Б. Брехт. «Трехгрошовая опера». Таллинский городской театр.
Режиссер Адольф Шапиро, художник Владимир Аншон
В городе Таллине есть замечательный дом. Дом, где живет театр. Здесь нет больших и малых сцен, привычных звонков к началу спектакля, многочисленных рядов зрительских кресел, но Театром наполнен каждый уголок дома. Здесь совсем недавно играли «Ромео и Джульетту» — просто в фойе (см. «Петербургский театральный журнал», № 12). Летом по внутреннему дворику скакали мушкетеры на настоящих лошадях… Пахло настоящим гороховым супом. Им, говорят, кормили зрителей в антракте.

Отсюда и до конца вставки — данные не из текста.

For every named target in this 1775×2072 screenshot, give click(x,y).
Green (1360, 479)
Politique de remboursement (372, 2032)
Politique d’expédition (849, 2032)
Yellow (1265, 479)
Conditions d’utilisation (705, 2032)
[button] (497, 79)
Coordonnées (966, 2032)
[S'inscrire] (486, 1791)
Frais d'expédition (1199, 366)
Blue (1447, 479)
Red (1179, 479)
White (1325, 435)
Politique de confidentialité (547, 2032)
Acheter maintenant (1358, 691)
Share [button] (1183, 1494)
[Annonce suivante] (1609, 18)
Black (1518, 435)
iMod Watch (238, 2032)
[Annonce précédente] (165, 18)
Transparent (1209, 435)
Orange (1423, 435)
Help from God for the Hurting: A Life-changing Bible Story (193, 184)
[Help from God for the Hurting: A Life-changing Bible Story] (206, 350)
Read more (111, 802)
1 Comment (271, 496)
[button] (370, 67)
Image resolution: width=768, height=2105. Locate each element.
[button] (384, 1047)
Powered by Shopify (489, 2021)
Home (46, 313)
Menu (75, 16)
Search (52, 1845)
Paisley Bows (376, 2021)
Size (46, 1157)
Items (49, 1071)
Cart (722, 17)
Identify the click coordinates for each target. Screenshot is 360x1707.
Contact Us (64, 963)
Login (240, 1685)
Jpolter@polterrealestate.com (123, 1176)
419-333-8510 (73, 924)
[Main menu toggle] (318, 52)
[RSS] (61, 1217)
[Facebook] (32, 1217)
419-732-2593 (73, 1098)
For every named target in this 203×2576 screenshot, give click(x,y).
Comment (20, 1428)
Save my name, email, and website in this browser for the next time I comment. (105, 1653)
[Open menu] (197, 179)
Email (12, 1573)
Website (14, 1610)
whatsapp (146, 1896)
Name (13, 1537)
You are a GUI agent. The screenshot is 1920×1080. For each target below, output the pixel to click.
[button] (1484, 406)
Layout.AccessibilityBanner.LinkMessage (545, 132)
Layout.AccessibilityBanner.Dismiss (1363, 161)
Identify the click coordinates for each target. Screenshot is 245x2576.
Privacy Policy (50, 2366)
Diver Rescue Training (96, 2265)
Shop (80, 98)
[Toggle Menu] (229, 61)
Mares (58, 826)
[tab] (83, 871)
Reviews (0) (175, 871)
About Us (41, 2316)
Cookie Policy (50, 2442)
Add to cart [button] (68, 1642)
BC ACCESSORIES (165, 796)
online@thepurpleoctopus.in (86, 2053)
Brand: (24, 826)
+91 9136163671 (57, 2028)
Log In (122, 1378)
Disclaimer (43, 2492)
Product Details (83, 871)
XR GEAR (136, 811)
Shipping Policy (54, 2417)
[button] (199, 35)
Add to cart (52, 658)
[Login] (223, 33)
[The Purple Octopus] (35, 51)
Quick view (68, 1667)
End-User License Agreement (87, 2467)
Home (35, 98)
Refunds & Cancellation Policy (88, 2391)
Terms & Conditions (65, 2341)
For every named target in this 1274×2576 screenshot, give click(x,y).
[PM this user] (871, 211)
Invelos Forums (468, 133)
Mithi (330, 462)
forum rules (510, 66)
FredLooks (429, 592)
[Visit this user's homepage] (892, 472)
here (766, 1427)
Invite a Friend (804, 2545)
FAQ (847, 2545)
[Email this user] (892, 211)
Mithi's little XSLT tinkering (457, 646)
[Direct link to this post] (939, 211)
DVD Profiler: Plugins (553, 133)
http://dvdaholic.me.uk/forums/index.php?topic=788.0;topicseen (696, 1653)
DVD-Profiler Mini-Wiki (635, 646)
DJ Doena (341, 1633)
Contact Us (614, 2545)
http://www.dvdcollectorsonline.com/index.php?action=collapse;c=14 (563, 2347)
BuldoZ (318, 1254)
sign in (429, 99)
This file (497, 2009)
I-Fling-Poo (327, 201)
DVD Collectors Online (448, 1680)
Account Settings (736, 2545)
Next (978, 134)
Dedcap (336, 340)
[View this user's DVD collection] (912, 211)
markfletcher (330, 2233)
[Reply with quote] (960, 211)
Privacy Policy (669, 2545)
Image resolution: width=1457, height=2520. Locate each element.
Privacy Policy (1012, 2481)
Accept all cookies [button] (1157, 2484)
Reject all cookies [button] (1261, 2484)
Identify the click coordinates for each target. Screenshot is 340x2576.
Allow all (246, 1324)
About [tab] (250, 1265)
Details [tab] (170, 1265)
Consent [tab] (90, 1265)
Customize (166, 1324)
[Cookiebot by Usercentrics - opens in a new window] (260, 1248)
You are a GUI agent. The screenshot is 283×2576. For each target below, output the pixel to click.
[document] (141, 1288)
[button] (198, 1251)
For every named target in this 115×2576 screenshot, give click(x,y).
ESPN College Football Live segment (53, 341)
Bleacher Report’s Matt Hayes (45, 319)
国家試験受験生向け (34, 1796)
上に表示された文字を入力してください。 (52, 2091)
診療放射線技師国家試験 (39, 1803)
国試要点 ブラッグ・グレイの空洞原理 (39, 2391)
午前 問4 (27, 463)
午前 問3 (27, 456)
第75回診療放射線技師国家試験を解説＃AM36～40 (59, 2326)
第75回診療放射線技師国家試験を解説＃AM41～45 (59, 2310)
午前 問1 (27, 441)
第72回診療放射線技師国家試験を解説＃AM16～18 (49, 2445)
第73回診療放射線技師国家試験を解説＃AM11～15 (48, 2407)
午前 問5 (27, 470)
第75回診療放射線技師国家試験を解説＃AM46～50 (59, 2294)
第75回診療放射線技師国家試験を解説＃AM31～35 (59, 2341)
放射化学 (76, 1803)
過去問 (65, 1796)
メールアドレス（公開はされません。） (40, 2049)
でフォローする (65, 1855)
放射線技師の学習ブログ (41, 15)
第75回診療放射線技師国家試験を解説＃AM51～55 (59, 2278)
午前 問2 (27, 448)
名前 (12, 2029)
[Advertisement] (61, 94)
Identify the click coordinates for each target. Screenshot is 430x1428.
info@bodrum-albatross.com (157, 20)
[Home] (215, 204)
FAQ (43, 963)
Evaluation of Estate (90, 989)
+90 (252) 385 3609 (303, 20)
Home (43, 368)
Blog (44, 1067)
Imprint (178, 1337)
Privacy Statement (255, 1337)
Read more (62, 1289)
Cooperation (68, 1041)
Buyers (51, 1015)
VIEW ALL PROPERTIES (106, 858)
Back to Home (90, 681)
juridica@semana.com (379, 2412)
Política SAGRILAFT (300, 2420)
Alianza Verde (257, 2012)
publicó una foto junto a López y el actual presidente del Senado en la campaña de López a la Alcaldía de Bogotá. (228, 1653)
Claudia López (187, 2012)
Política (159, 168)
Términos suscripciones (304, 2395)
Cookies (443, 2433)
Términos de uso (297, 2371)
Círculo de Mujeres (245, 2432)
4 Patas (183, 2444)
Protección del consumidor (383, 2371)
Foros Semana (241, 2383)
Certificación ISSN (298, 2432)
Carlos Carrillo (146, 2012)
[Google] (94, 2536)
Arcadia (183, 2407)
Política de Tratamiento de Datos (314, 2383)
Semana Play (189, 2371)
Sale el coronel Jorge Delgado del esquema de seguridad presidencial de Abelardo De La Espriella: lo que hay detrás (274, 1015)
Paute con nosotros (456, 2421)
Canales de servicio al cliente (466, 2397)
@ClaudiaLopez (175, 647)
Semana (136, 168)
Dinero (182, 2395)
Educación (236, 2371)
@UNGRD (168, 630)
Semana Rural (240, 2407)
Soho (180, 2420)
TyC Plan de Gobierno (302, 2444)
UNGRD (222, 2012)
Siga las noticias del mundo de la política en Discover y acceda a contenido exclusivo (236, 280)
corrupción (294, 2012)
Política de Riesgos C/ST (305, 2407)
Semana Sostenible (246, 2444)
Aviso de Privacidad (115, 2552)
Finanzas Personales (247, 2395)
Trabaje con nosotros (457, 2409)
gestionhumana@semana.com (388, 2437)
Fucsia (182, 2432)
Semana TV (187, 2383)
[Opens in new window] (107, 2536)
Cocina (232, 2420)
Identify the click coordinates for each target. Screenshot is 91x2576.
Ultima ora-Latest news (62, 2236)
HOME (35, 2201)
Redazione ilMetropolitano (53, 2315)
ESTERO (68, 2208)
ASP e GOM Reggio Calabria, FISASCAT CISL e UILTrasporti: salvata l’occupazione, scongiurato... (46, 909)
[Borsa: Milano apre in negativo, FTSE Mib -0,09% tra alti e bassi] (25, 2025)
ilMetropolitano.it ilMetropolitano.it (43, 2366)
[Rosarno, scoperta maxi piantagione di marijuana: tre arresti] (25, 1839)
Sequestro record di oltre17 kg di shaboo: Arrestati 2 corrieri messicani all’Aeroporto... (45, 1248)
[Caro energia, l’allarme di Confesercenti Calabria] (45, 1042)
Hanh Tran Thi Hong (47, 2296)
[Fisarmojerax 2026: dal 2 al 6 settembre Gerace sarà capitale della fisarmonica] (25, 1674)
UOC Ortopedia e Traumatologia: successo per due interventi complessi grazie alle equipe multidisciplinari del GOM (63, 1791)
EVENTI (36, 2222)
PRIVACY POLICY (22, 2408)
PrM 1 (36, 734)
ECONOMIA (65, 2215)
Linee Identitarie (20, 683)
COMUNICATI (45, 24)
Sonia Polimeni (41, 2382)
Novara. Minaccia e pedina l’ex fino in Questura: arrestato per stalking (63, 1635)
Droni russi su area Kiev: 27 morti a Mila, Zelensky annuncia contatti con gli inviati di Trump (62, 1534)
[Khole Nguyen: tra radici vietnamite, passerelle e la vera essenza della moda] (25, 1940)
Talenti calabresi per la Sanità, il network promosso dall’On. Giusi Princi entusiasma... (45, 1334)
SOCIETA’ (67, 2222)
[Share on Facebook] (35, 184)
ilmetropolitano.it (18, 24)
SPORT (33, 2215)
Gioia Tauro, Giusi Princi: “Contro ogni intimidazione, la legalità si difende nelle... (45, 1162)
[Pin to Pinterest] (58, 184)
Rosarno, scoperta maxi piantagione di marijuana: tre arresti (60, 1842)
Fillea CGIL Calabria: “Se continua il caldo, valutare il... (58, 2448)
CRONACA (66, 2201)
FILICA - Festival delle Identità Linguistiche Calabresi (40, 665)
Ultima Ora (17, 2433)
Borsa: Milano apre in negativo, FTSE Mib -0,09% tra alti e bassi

Дом живет, пока он строится (помните легенду о купце, постоянно перестраивавшем свой дом, рассказанную в одной из пьес А. Вампилова?). И как бы подтверждая эту легенду, Таллинский городской театр тоже постоянно строится. Через два года примет своего зрителя новый зал на чердаке — «райский зал». Во время спектакля из труб на крыше дома будет валить дым. Но дом-то театральный, и дым будет цветной: красный, зеленый, синий… Дым — значит в доме кто-то живет. А если дым разноцветный — значит в доме поселилось чудо.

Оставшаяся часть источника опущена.